_Required action_: Please reproduce the entries below exactly, omitting any images they contain.

[Dataset excerpts]

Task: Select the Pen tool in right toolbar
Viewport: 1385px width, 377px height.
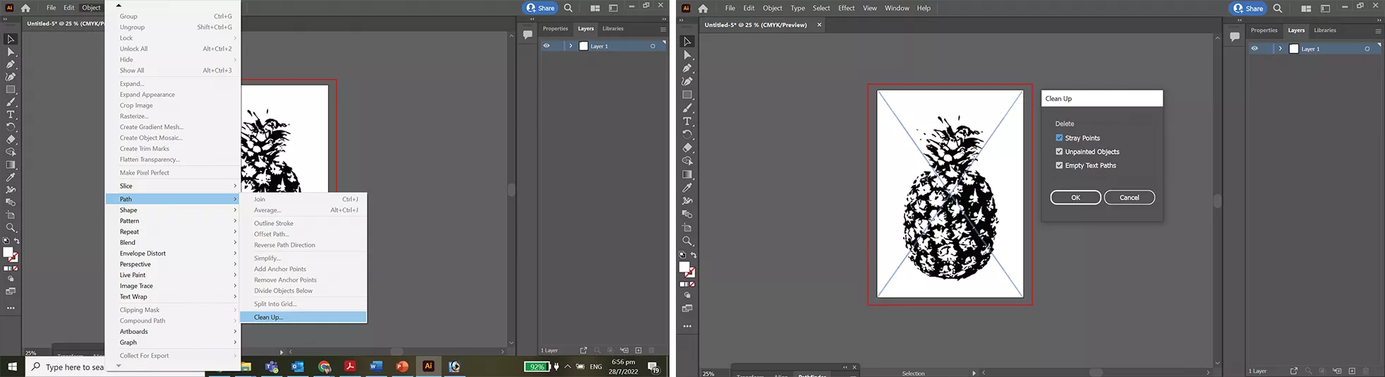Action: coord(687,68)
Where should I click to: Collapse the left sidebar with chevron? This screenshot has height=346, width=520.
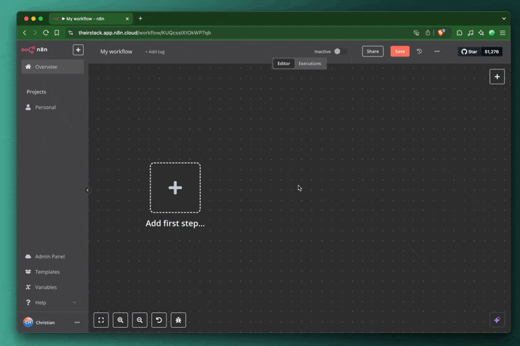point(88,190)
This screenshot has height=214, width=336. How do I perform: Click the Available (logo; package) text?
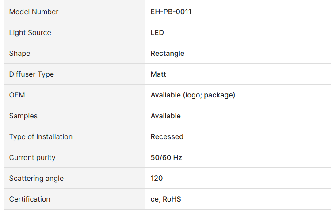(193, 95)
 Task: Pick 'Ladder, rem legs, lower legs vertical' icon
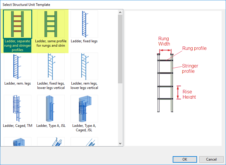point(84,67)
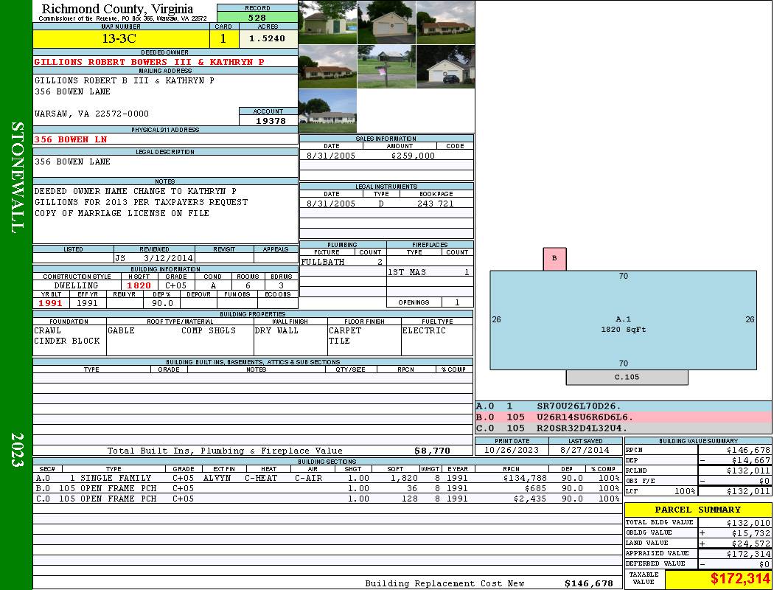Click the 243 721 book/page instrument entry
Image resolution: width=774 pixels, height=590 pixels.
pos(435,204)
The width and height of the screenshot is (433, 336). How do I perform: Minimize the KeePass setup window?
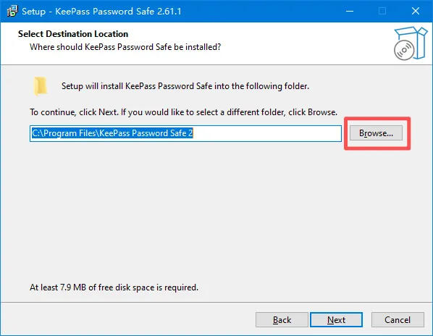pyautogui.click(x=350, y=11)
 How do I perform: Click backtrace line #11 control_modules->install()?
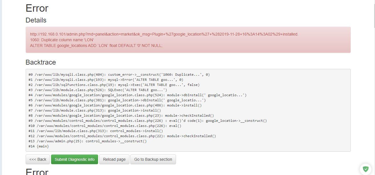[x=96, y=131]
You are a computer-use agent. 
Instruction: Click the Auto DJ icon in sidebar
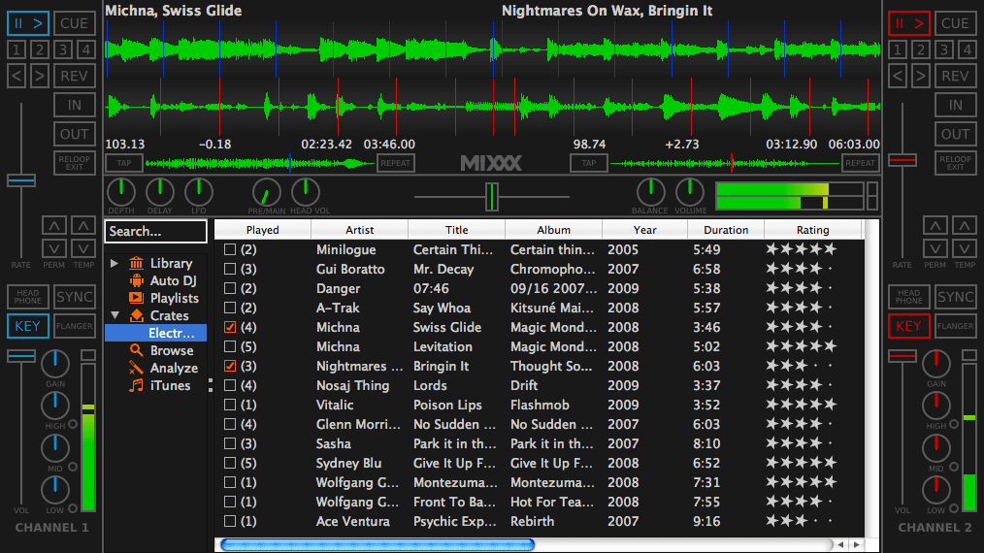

_Written response_:
Task: Select the Pen tool in right toolbar
Viewport: 1385px width, 377px height.
Action: coord(687,68)
Where should I click to: Collapse the left sidebar with chevron? This screenshot has height=346, width=520.
point(88,190)
This screenshot has height=214, width=336. How do I perform: Click the Available (logo; package) text?
(193, 95)
 Task: Pick 'Ladder, rem legs, lower legs vertical' icon
point(84,67)
Click the 243 721 book/page instrument entry
Image resolution: width=774 pixels, height=590 pixels.
pos(435,204)
The width and height of the screenshot is (433, 336). How do I perform: Minimize the KeePass setup window?
pyautogui.click(x=350, y=11)
 How do I perform: Click backtrace line #11 control_modules->install()?
[x=96, y=131]
You are a computer-use agent. 
Instruction: Click the Auto DJ icon in sidebar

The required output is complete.